Hat das FA durch Duldungsbescheid einen Rückgewähranspruch nach Ablauf der Jahresfrist des § 3 Abs. 1 Nr. 2 AnfG geltend gemacht, so kann es sich nicht mit Erfolg darauf berufen, es habe noch innerhalb der Jahresfrist denselben Rückgewähranspruch durch Haftungsbescheid geltend gemacht, den das FG aus materiell-rechtlichen Gründen ersatzlos aufgehoben hat.

AO 1977 § 191 Abs. 1; AnfG §§ 3 Abs. 1 Nr. 2, 9.

Vorinstanz: FG Rheinland-Pfalz

Sachverhalt

Die Klägerin und Revisionsklägerin zu 1 ist die Tochter, die Klägerin und Revisionsklägerin zu 2 die Ehefrau von X (Klägerin zu 1 bzw. zu 2 oder Klägerinnen). Von diesem forderte der Beklagte und Revisionsbeklagte (das Hauptzollamt - HZA -) aufgrund nicht bestandskräftiger Haftungsbescheide vom 29. Juli und 19. August 1980 Mineralölsteuer in Höhe von 421.337 DM. Die Haftungsbescheide sind mit Klage angefochten; das Ruhen des Verfahrens ist angeordnet, bis im Strafverfahren, das sich inzwischen in der Revisionsinstanz befindet, eine verfahrensabschließende Entscheidung ergangen ist.

+++

Pflichtaufgaben:
• 1. Welche Steuer forderte das Hauptzollamt laut dem Text zum Duldungsbescheid von X, und in welcher Höhe?
• 2. Stimmen die folgenden Aussagen mit dem Text zum Duldungsbescheid überein? Antworten Sie jeweils mit Ja oder Nein, und zitieren Sie die entscheidenden Worte des Textes.
(a) Die Klägerin zu 1 ist die Ehefrau von X.
(b) Die Haftungsbescheide gegen X sind bestandskräftig.
(c) Als Vorinstanz wird das FG Rheinland-Pfalz genannt.
• 3. Führen Sie den Text zum Duldungsbescheid im Anschluss an seinen letzten Satz weiter.

+++

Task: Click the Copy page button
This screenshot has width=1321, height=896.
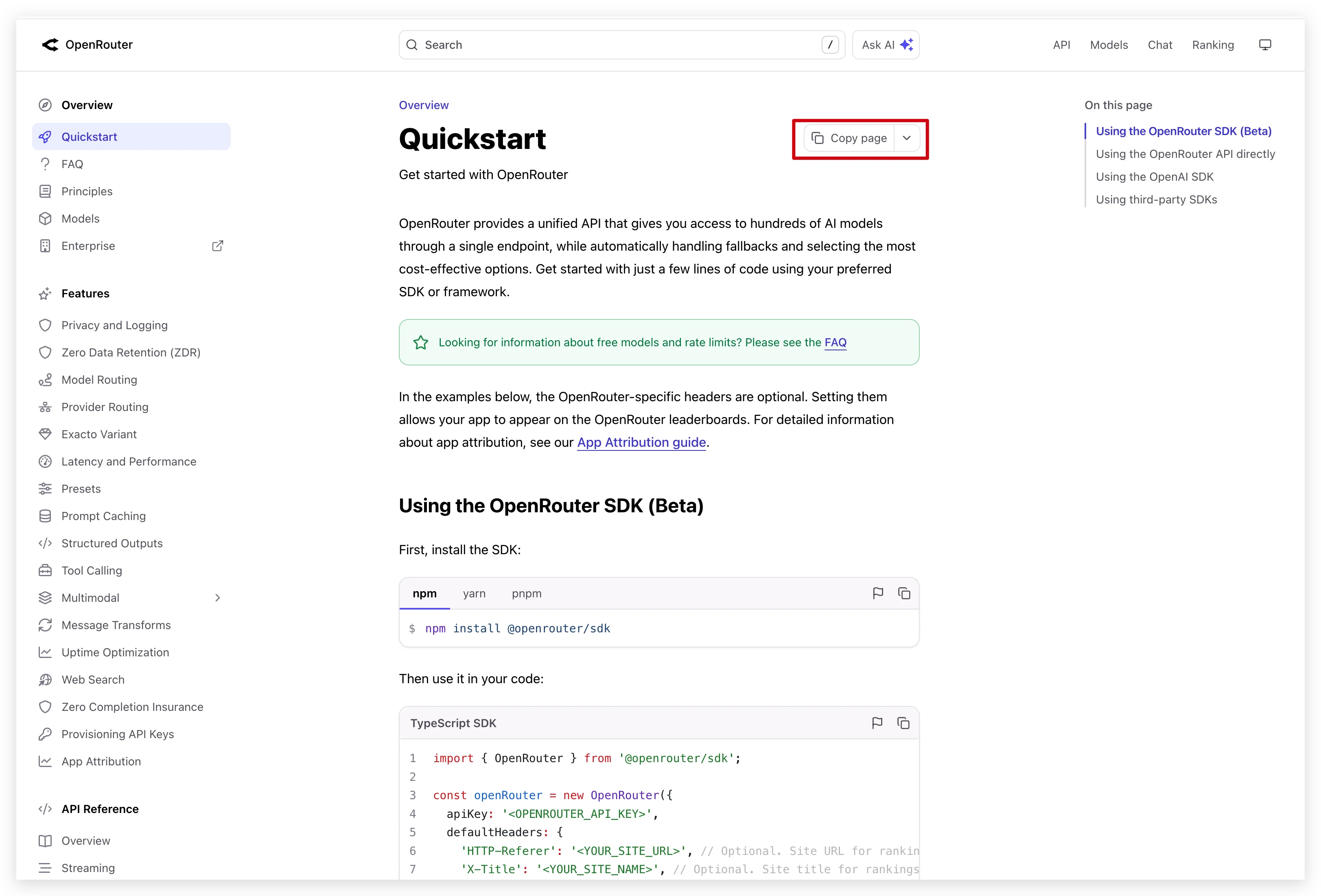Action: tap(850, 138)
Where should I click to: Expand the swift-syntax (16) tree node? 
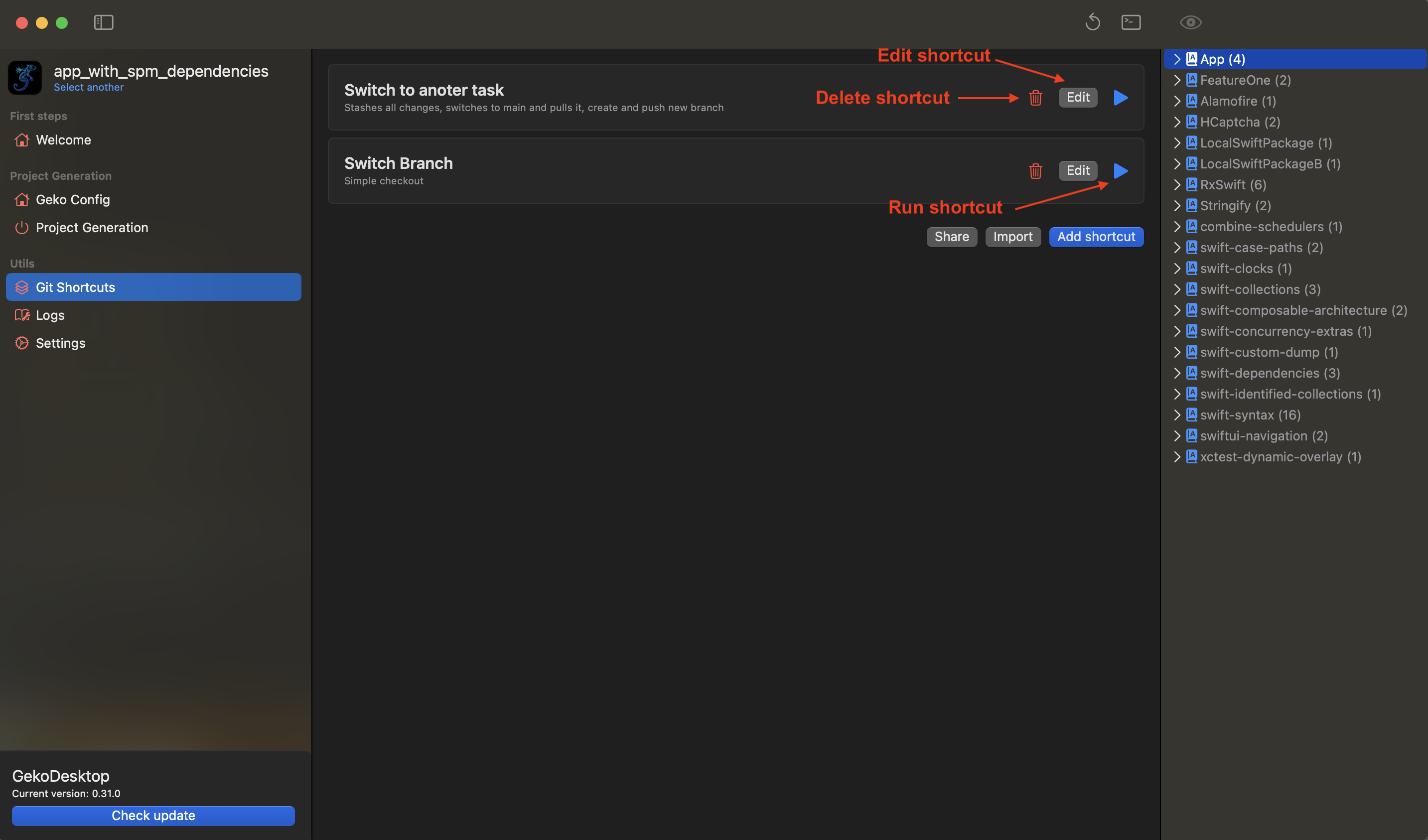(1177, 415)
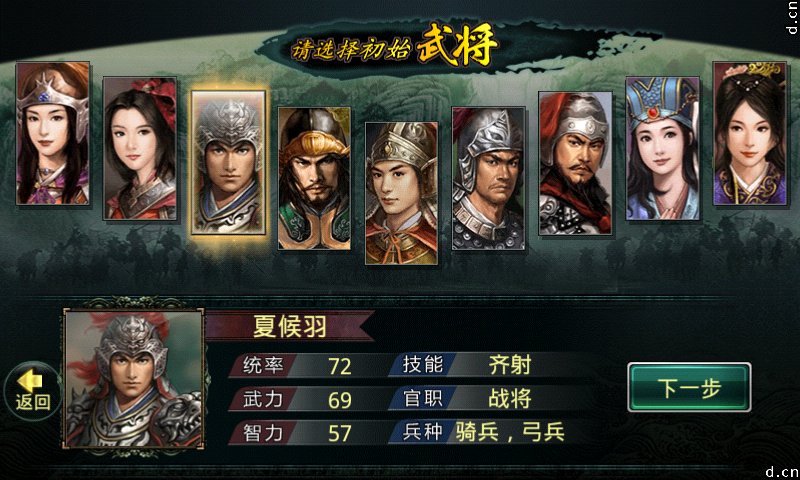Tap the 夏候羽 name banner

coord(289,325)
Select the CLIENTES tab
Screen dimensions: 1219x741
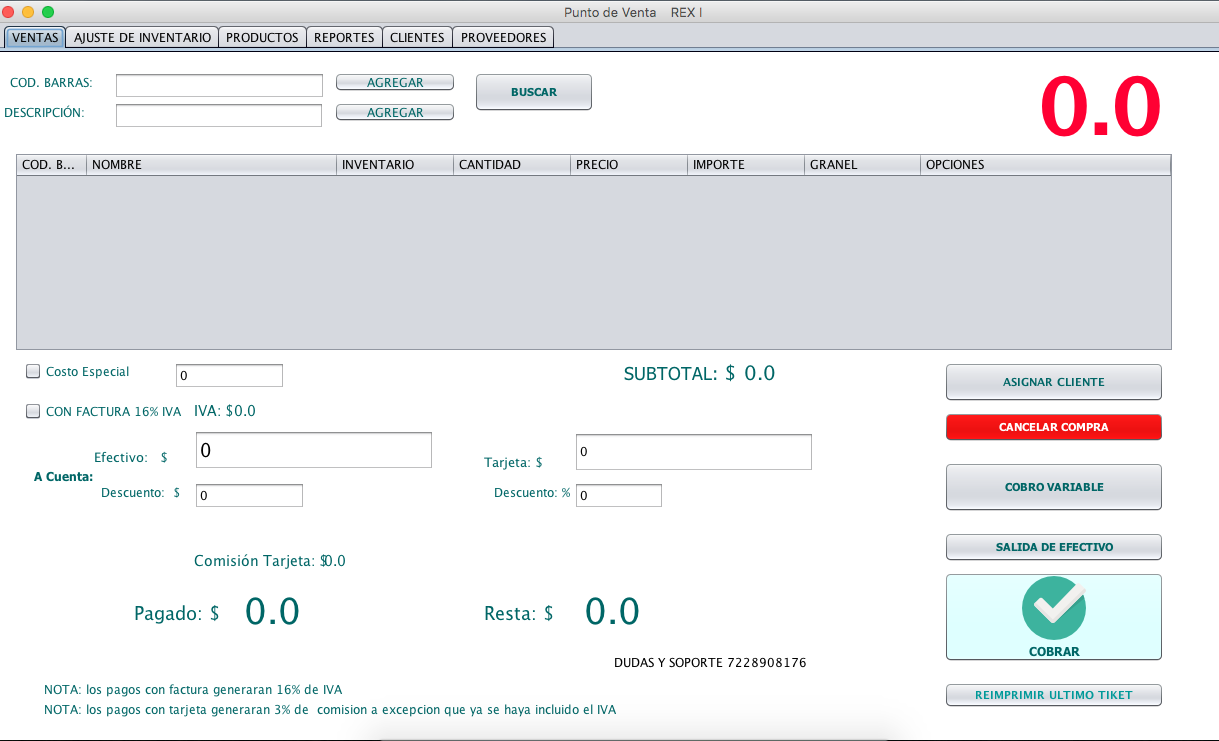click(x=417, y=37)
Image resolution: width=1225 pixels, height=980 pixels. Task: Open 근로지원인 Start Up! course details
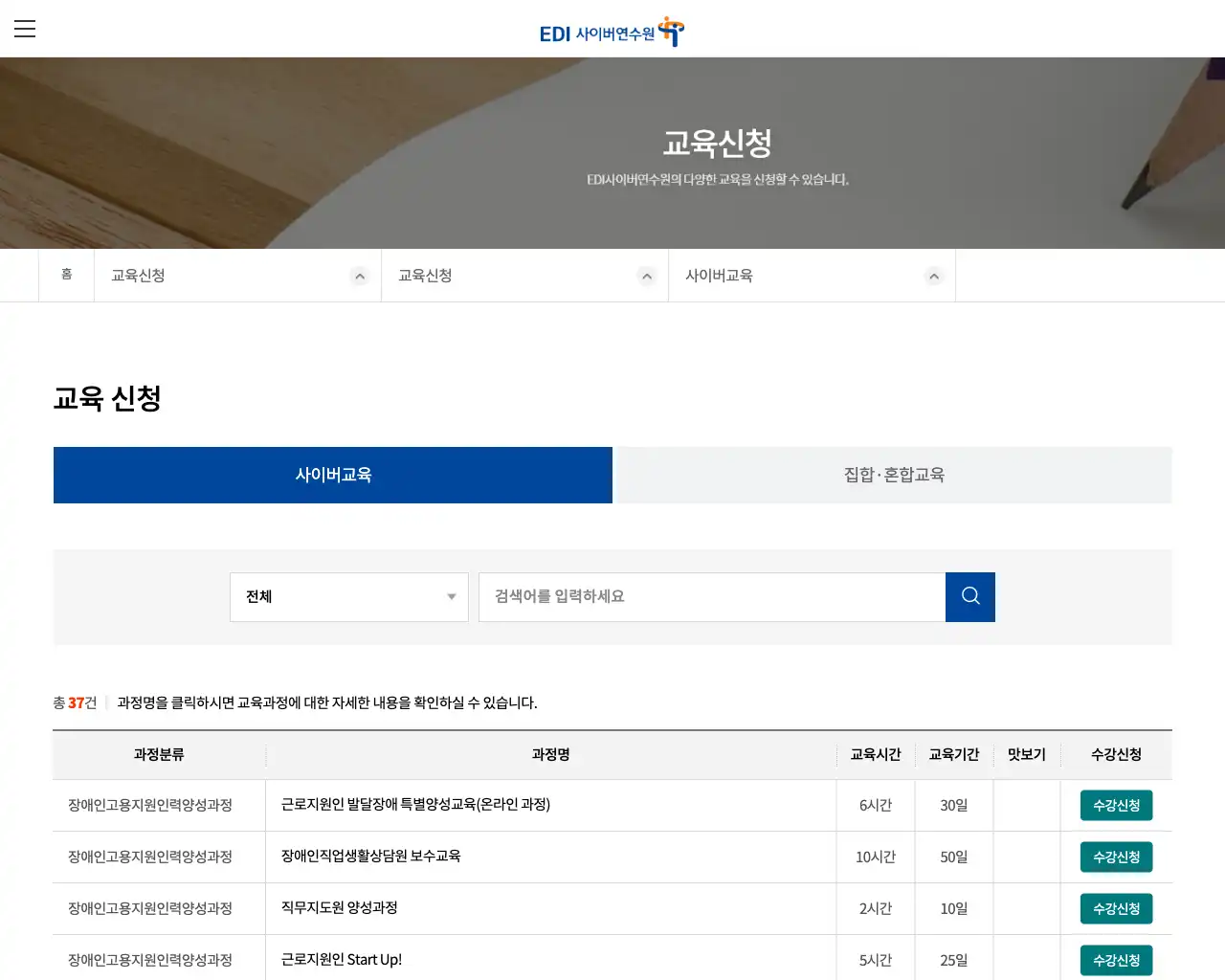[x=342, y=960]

+++

Lösungen:
• 1. Mineralölsteuer in Höhe von 421.337 DM.

• 2.
(a) Nein: „Die Klägerin und Revisionsklägerin zu 1 ist die Tochter“
(b) Nein: „aufgrund nicht bestandskräftiger Haftungsbescheide“
(c) Ja: „Vorinstanz: FG Rheinland-Pfalz“

• 3.
Mit notariellem Kaufvertrag vom 28. März 1980 erwarb die Klägerin zu 1 von ihrem Vater dessen Miteigentumsanteil zu 1/2 an einem Hausgrundstück in Mainz. Als Kaufpreis war die Hälfte der Valutenstände der im Grundbuch eingetragenen Grundpfandrechte (600.000 DM) vereinbart. Die Valuten wurden im Vertrag mit ca. 550.000 DM angegeben. Im selben Vertrag vereinbarte die Klägerin zu 1 mit der Klägerin zu 2, welche den anderen Miteigentumsanteil an dem Grundstück hielt, die Miteigentümergemeinschaft aufzuheben und das Grundstück nunmehr als Gesellschaft des bürgerlichen Rechts (GdbR) zu halten. Die Auflassung erfolgte dahin, daß das Grundstück an die Klägerinnen in Form einer GdbR übergehen sollte.

Dieses Kaufgeschäft focht das HZA mit "Haftungsbescheid" vom 22. Oktober 1980 nach §§ 3, 7 des Anfechtungsgesetzes (AnfG) gegenüber der Klägerin zu 1 an und machte die gesetzlichen Rückgewähransprüche geltend. Dabei ging es davon aus, daß infolge der Einbringung in eine GdbR der Rückgewähranspruch nicht mehr in Natur erfüllt werden könne, so daß nur noch Wertersatz in Geld in Frage komme.

Das Finanzgericht (FG) hob diesen Haftungsbescheid mit Urteil vom 3. Dezember 1981 3 K 100/81 auf (Entscheidungen der Finanzgerichte - EFG - 1982, 391). Es legte dar, daß zwar anfechtbare Rechtshandlungen vorgekommen seien und die Grundstückshälfte zur Zeit der Übertragung auch noch einen Vollstreckungswert gehabt habe, daß aber die Rückgewähr in Form der Duldung der Zwangsvollstreckung rechtlich möglich sei, so daß ein Wertersatzanspruch auf eine Geldsumme nicht entstanden sei.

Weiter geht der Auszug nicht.